Da oggi comincio a scrivere (ma anche su http:\\lorsoelettrico.splinder.com) su questo Blog, che gentilmente ha accolto la mia richiesta di contribuire alla "Bulimia letteraria" con le piccole recensioni che scrivo su ciò che leggo, e mi piace l'idea di cominciare dal più divertente:
“Una cosa divertente che non farò mai più”, di David Foster Wallace, Minimum Fax, 1999
David Foster Wallace è diventato in pochi anni uno degli ultimi autori veramente di culto al di sotto dei quarant’anni, i suoi libri hanno creato un caso letterario, prima negli Usa e poi nel mondo. Lontanissimo dal minimalismo anni Ottanta, la su prosa fluisce come un fiume in piena, avvolgendo il lettore nello stupore e nella fascino della narrazione.
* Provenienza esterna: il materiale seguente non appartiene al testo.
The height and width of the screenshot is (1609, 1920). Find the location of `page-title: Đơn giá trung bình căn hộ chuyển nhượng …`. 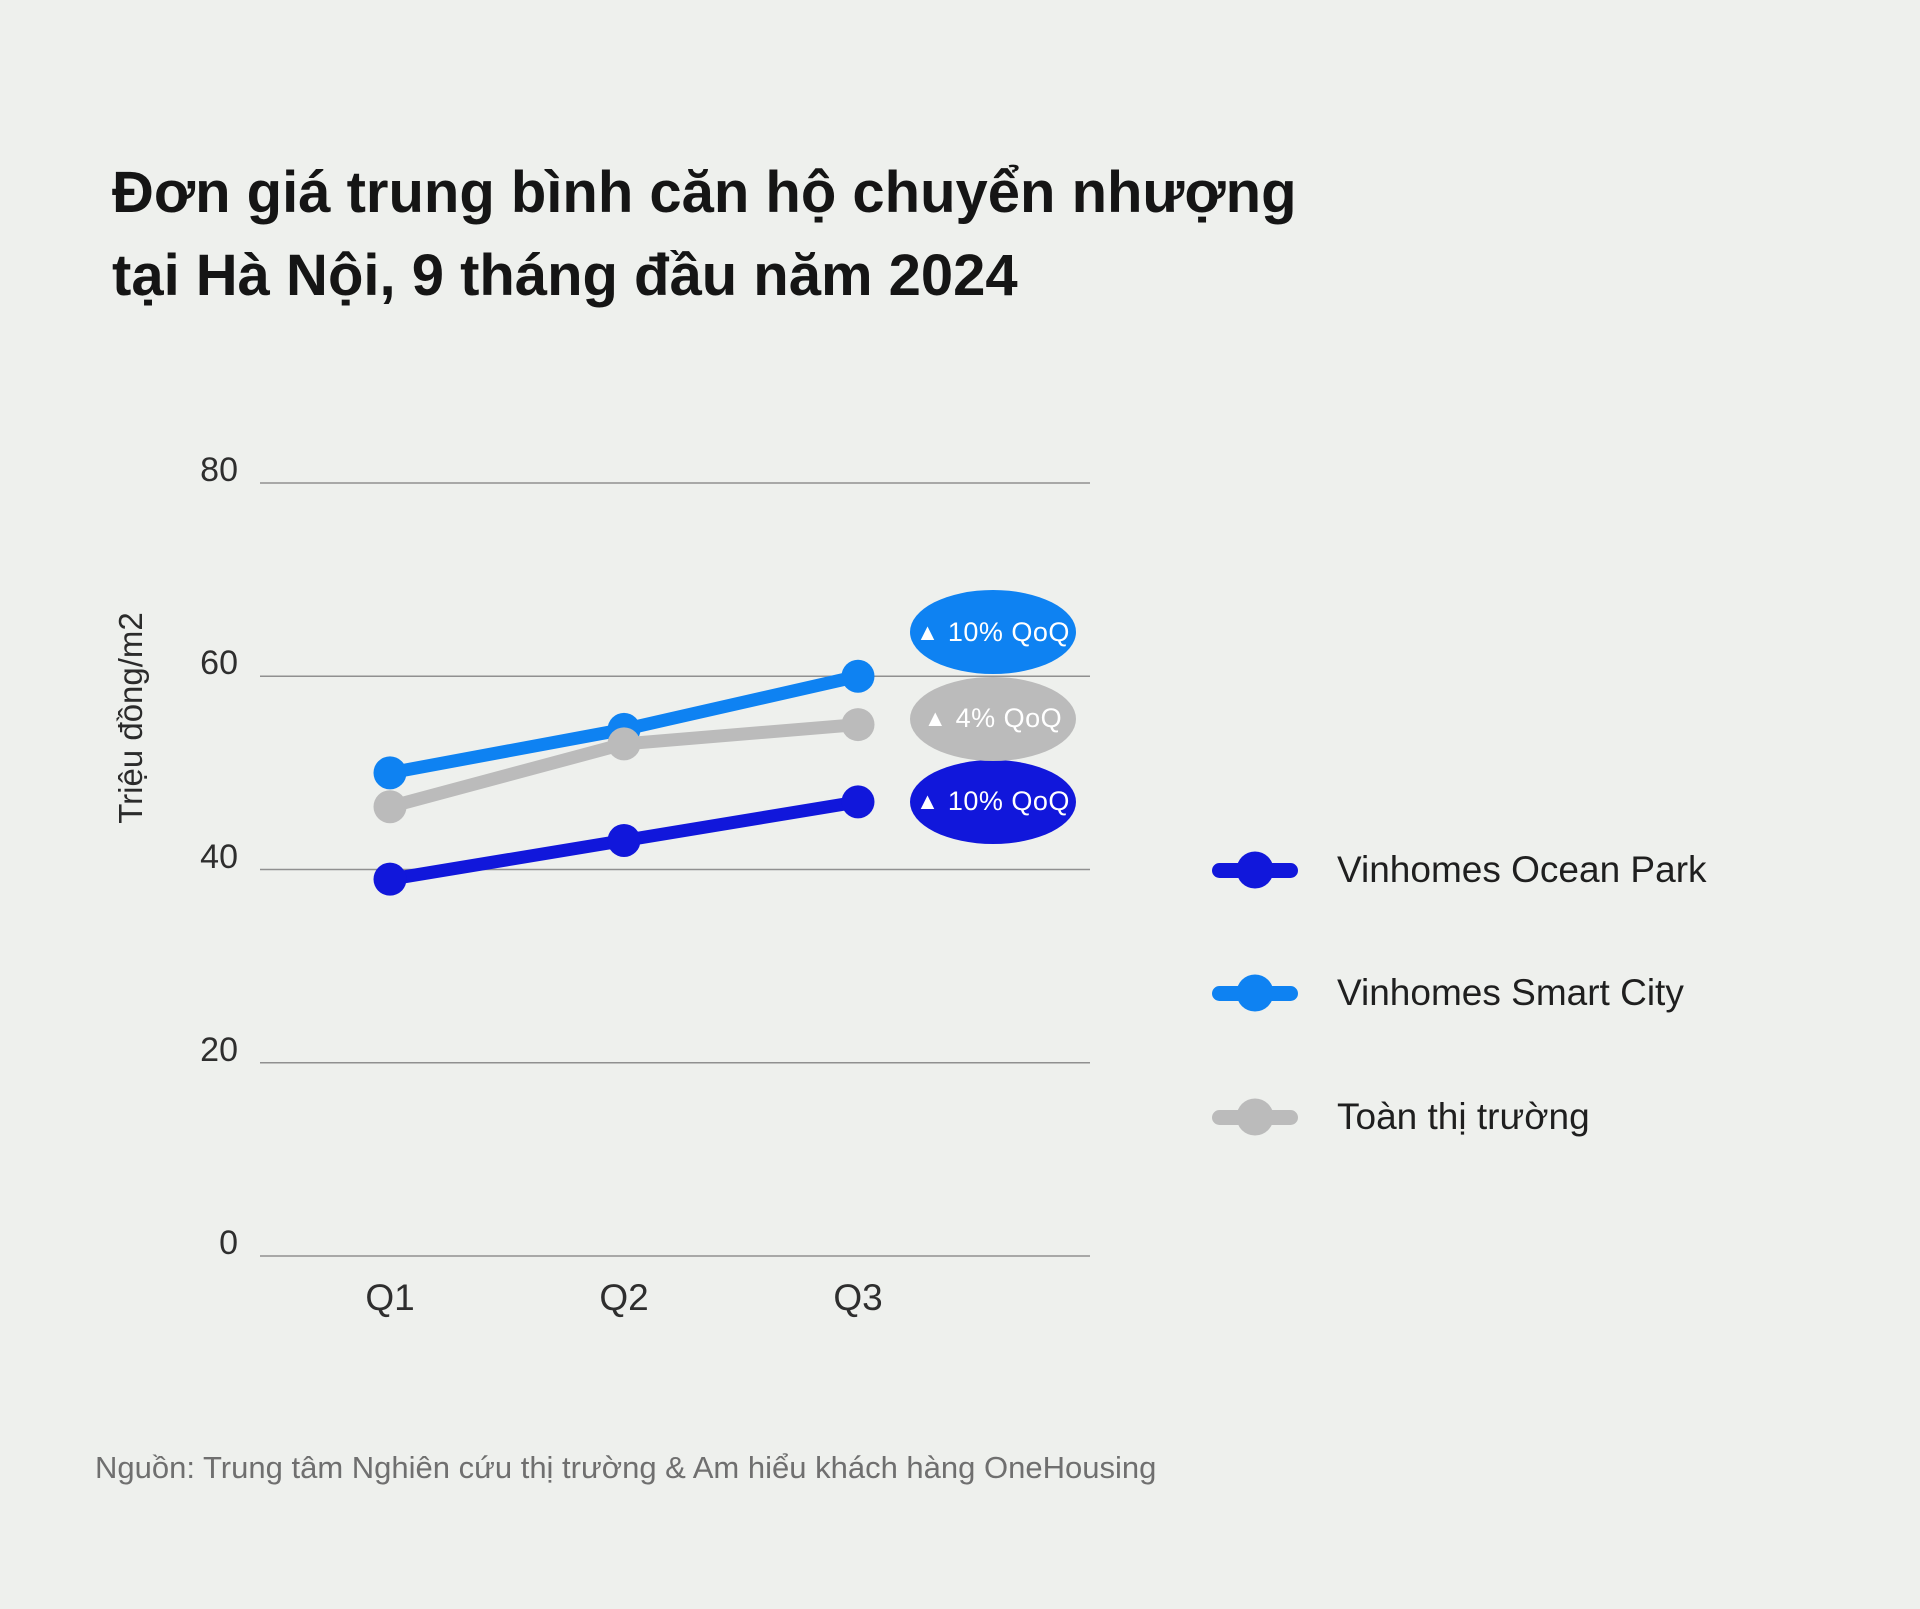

Estraneo alla mondanità letteraria, ma senza eccessi da "invisibile" alla Pynchon, Wallace ha vissuto per anni nel cuore dell’Illinois dove ha insegnato all’università locale anche se si trasferito di recente in California
Nel libro, che Vi consiglio caldamente, un giovane scrittore viene invitato a scrivere il reportage di una settimana in crociera extralusso nei Caraibi. La sua permanenza sulla nave si trasforma rapidamente in un'esilarante quanto acida cronaca della middle class americana, con le sue abitudini, l’eleganza pacchiana, la ricerca di un relax forzato e artificiale. La critica pungente, la sferzante ironia e lo stile pirotecnico confermano una volta di più l’idea che Wallace sia veramente capace di scrivere veramente di qualsiasi cosa.
Il turbine della prosa di Wallace, lascia il lettore piacevolmente stordito nel vano tentativo di seguirlo nelle sue ardite spirali narrative, ma non perdi mai il filo del discorso, e dopo poche pagine ti lasci prendere per mano per lasciarti condurre nel mondo iperealistico di Wallace.